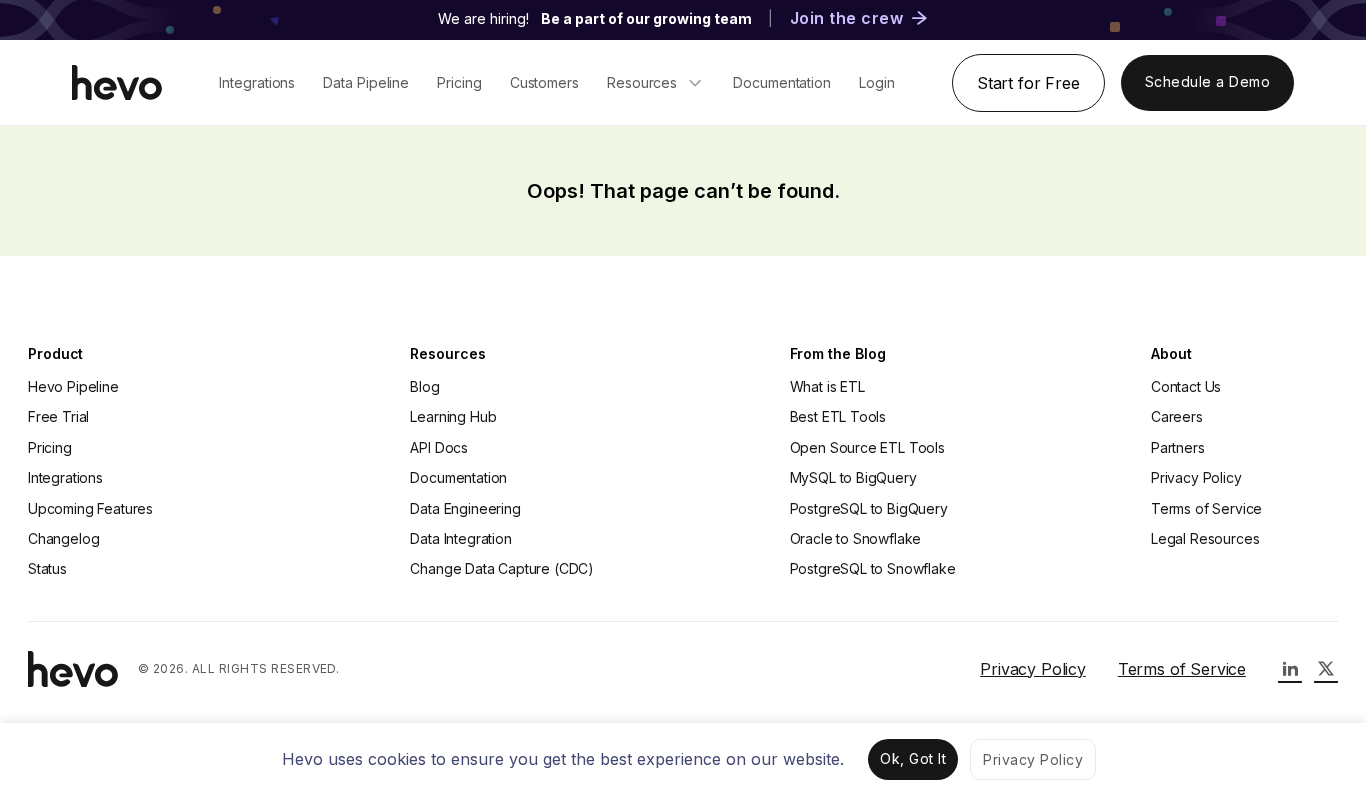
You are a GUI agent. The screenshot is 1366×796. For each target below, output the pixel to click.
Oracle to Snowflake (856, 538)
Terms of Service (1206, 508)
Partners (1178, 447)
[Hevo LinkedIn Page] (1290, 669)
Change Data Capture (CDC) (502, 568)
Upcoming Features (90, 508)
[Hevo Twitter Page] (1326, 669)
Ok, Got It (913, 758)
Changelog (63, 538)
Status (47, 568)
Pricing (50, 447)
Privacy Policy (1196, 477)
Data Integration (460, 538)
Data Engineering (465, 508)
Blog (424, 386)
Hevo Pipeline (73, 386)
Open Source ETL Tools (867, 447)
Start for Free (1028, 83)
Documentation (458, 477)
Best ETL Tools (838, 416)
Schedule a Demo (1208, 81)
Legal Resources (1205, 538)
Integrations (65, 477)
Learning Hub (453, 416)
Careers (1177, 416)
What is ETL (827, 386)
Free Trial (58, 416)
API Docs (439, 447)
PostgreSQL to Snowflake (873, 568)
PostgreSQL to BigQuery (869, 508)
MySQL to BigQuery (853, 477)
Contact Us (1186, 386)
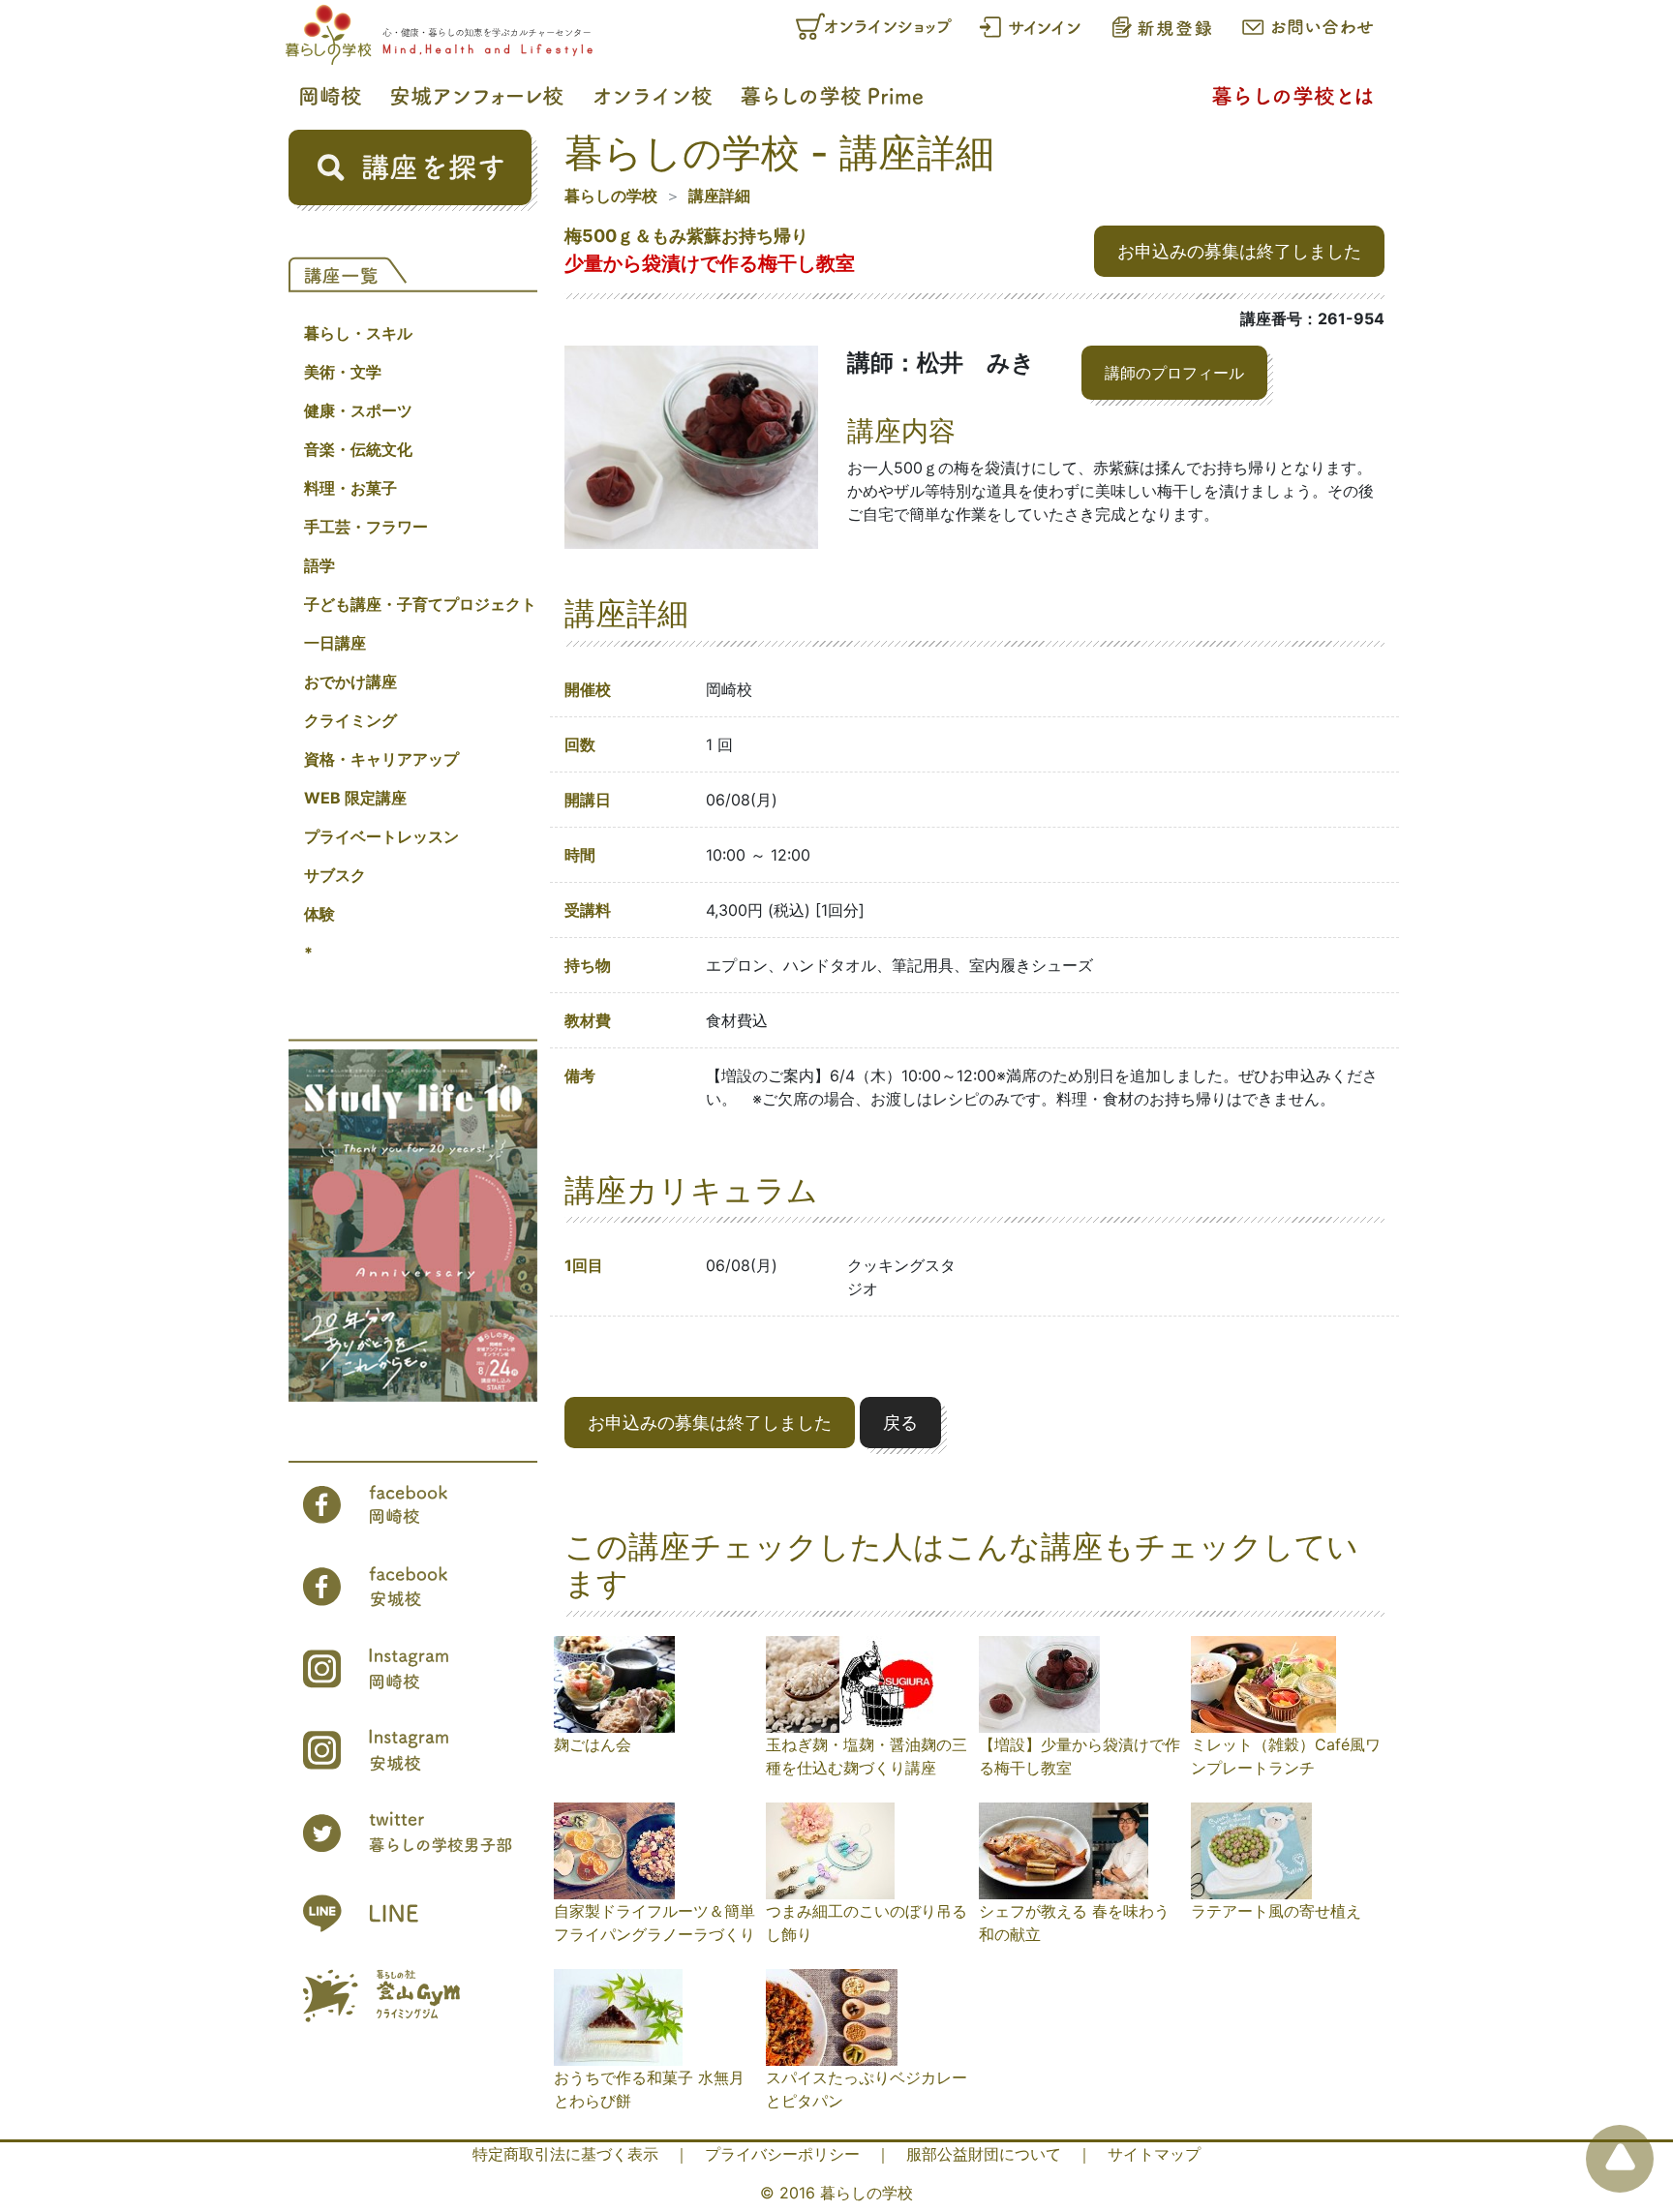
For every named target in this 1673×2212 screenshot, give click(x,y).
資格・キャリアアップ (381, 759)
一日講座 (335, 642)
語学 (319, 565)
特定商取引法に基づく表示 (565, 2154)
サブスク (335, 875)
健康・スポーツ (358, 410)
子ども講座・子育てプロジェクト (420, 604)
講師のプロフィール (1174, 372)
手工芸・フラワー (366, 526)
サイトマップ (1154, 2154)
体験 (319, 914)
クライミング (350, 720)
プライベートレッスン (381, 836)
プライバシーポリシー (782, 2154)
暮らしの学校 (610, 195)
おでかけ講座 (350, 681)
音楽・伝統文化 (358, 449)
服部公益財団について (983, 2154)
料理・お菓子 (350, 488)
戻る (900, 1422)
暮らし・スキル (358, 333)
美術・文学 (342, 371)
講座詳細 (719, 195)
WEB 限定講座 (355, 797)
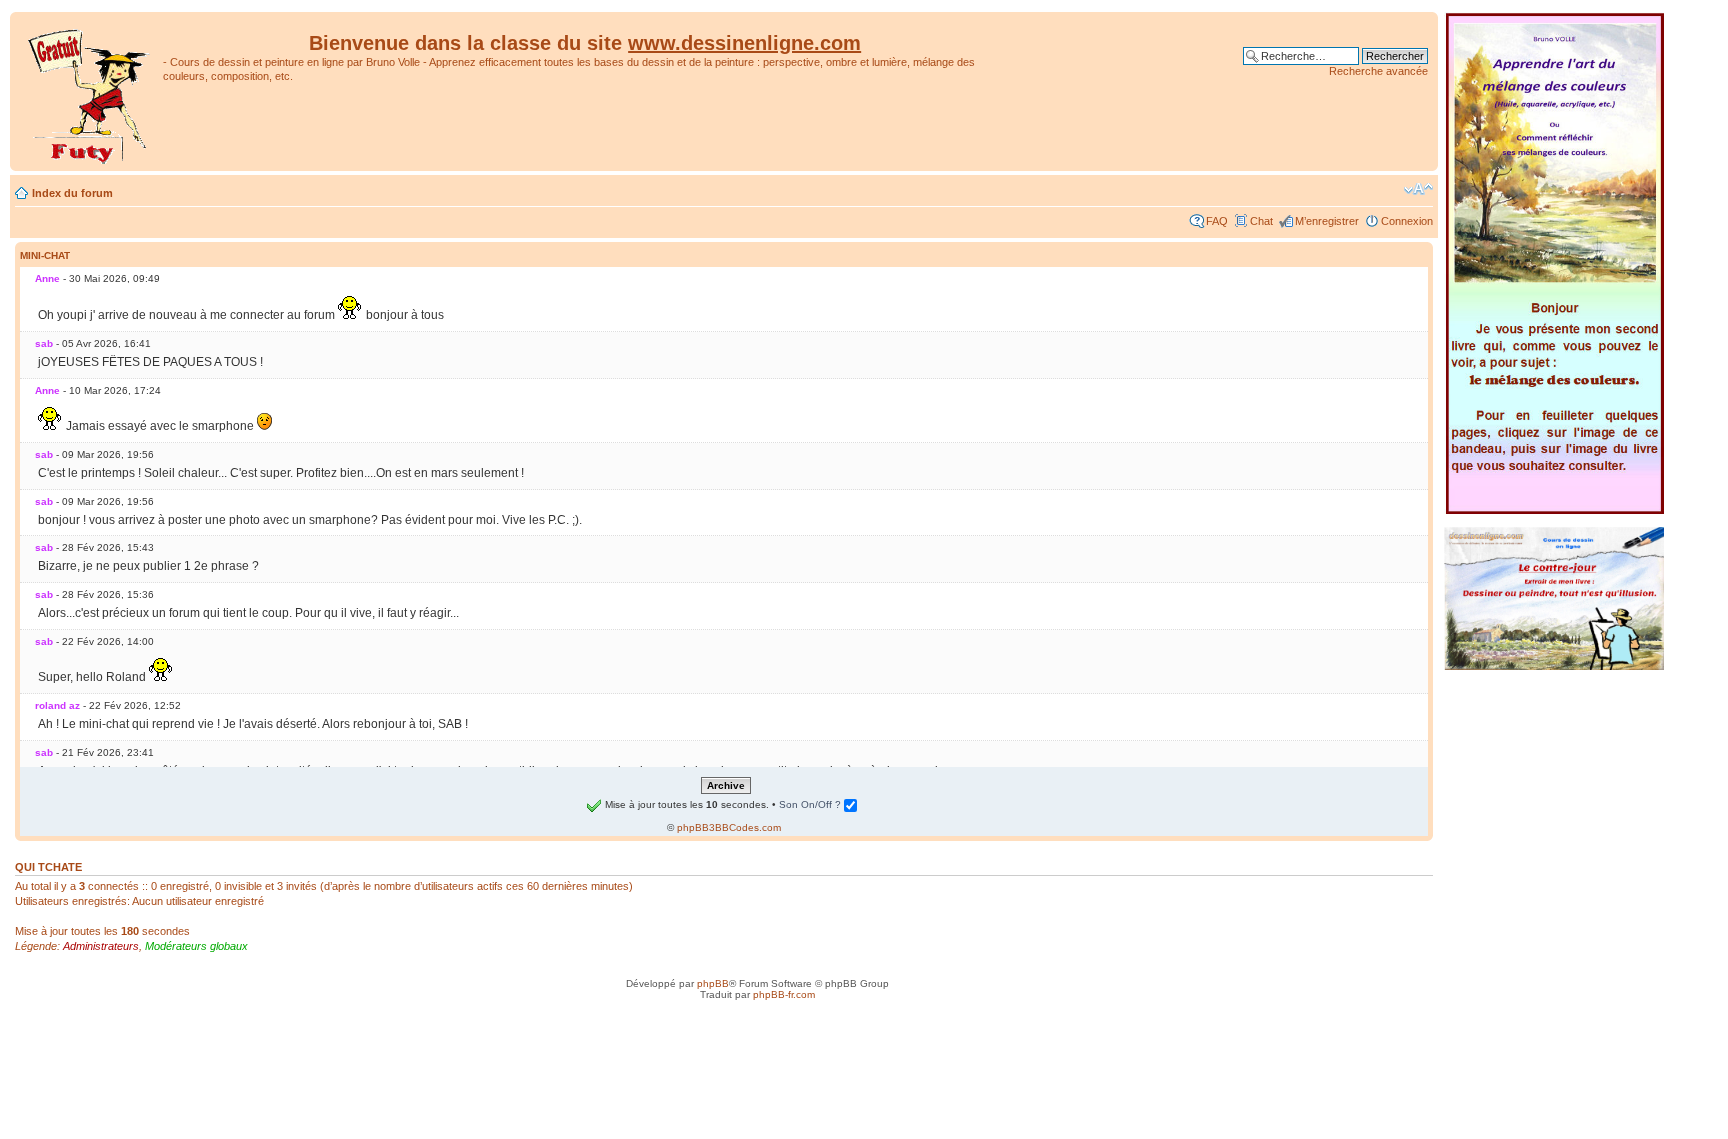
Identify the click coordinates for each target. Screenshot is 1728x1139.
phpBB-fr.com (784, 994)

************

§ **Required work**
To complete the exercise, return the listing above exactly and omit its pictures.

§ **Task response**
You are a GUI agent. The screenshot is 1366×796. For each target below, output the pixel to click.
Oracle to Snowflake (856, 538)
Terms of Service (1206, 508)
Partners (1178, 447)
[Hevo LinkedIn Page] (1290, 669)
Change Data Capture (CDC) (502, 568)
Upcoming Features (90, 508)
[Hevo Twitter Page] (1326, 669)
Ok, Got It (913, 758)
Changelog (63, 538)
Status (47, 568)
Pricing (50, 447)
Privacy Policy (1196, 477)
Data Integration (460, 538)
Data Engineering (465, 508)
Blog (424, 386)
Hevo Pipeline (73, 386)
Open Source ETL Tools (867, 447)
Start for Free (1028, 83)
Documentation (458, 477)
Best ETL Tools (838, 416)
Schedule a Demo (1208, 81)
Legal Resources (1205, 538)
Integrations (65, 477)
Learning Hub (453, 416)
Careers (1177, 416)
What is ETL (827, 386)
Free Trial (58, 416)
API Docs (439, 447)
PostgreSQL to Snowflake (873, 568)
PostgreSQL to BigQuery (869, 508)
MySQL to BigQuery (853, 477)
Contact Us (1186, 386)
For every named target in this 1673×2212 screenshot, give click(x,y).
資格・キャリアアップ (381, 759)
一日講座 (335, 642)
語学 (319, 565)
特定商取引法に基づく表示 (565, 2154)
サブスク (335, 875)
健康・スポーツ (358, 410)
子ども講座・子育てプロジェクト (420, 604)
講師のプロフィール (1174, 372)
手工芸・フラワー (366, 526)
サイトマップ (1154, 2154)
体験 (319, 914)
クライミング (350, 720)
プライベートレッスン (381, 836)
プライバシーポリシー (782, 2154)
暮らしの学校 (610, 195)
おでかけ講座 (350, 681)
音楽・伝統文化 (358, 449)
服部公益財団について (983, 2154)
料理・お菓子 (350, 488)
戻る (900, 1422)
暮らし・スキル (358, 333)
美術・文学 (342, 371)
講座詳細 (719, 195)
WEB 限定講座 (355, 797)
Identify the click coordinates for each target. Screenshot is 1728x1139.
phpBB-fr.com (784, 994)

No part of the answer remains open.